* PROBLEM DETAILS:
Going down the listing below, print exactly each line from the one with "Given: Click the Fee field label" up to and including the one with "850x478 pixels. How", and skip the rest.

* EXERCISE MATERIALS:
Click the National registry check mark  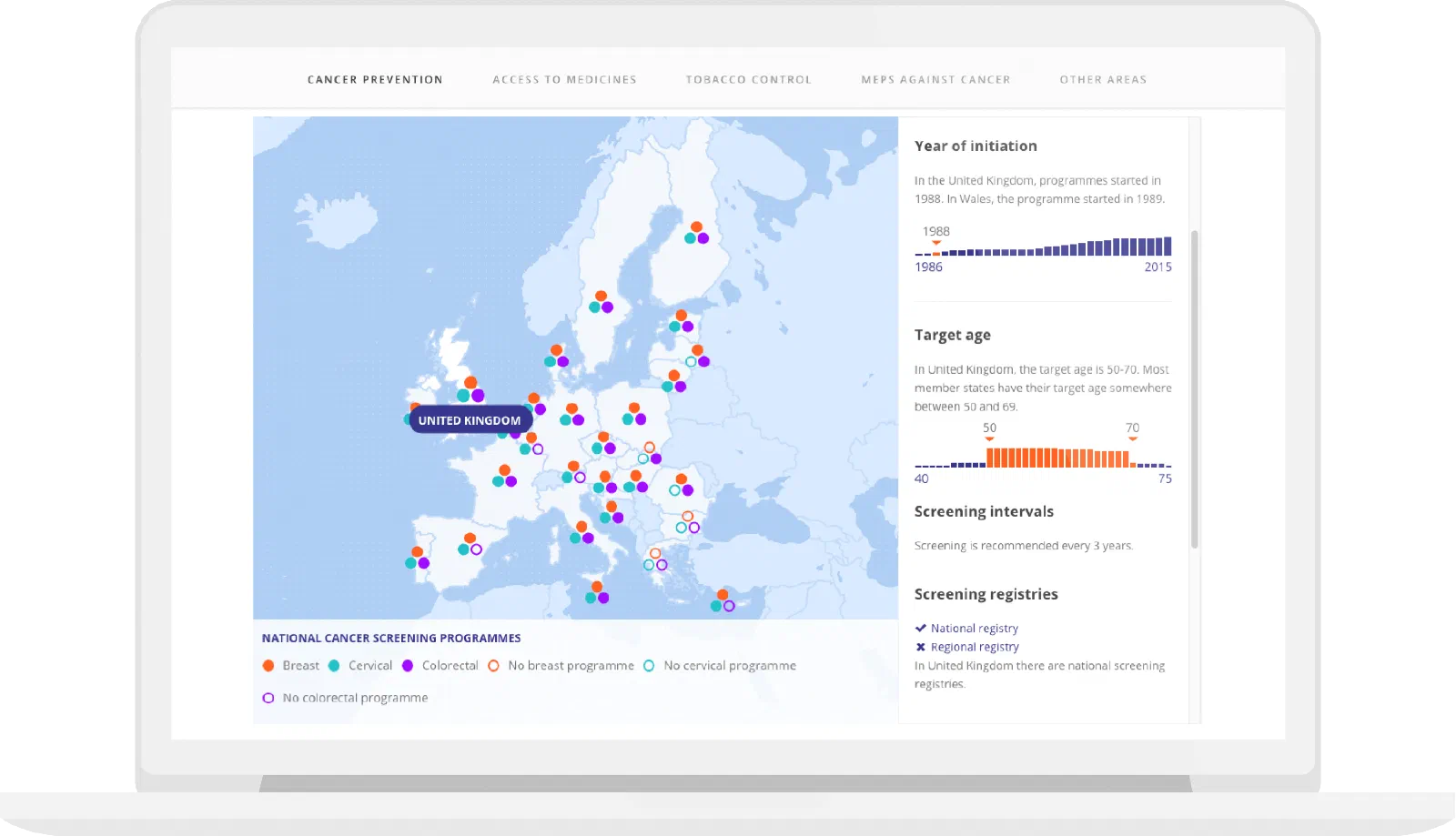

* * *

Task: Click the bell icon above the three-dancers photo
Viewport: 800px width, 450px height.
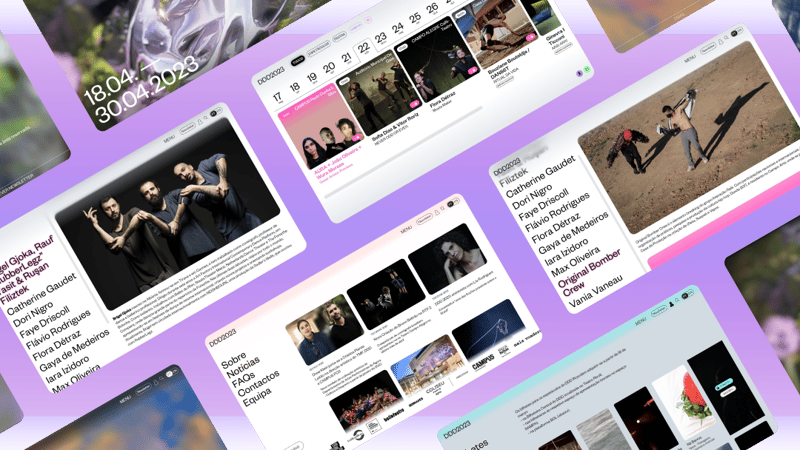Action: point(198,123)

==

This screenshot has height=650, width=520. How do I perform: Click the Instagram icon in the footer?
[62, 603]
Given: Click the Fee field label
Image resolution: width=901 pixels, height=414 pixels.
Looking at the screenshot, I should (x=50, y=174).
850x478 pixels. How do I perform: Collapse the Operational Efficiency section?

* WRITTEN SOLUTION:
Given: Click the Fee field label
Image resolution: width=901 pixels, height=414 pixels.
Looking at the screenshot, I should (x=50, y=174).
850x478 pixels. How do I perform: Collapse the Operational Efficiency section?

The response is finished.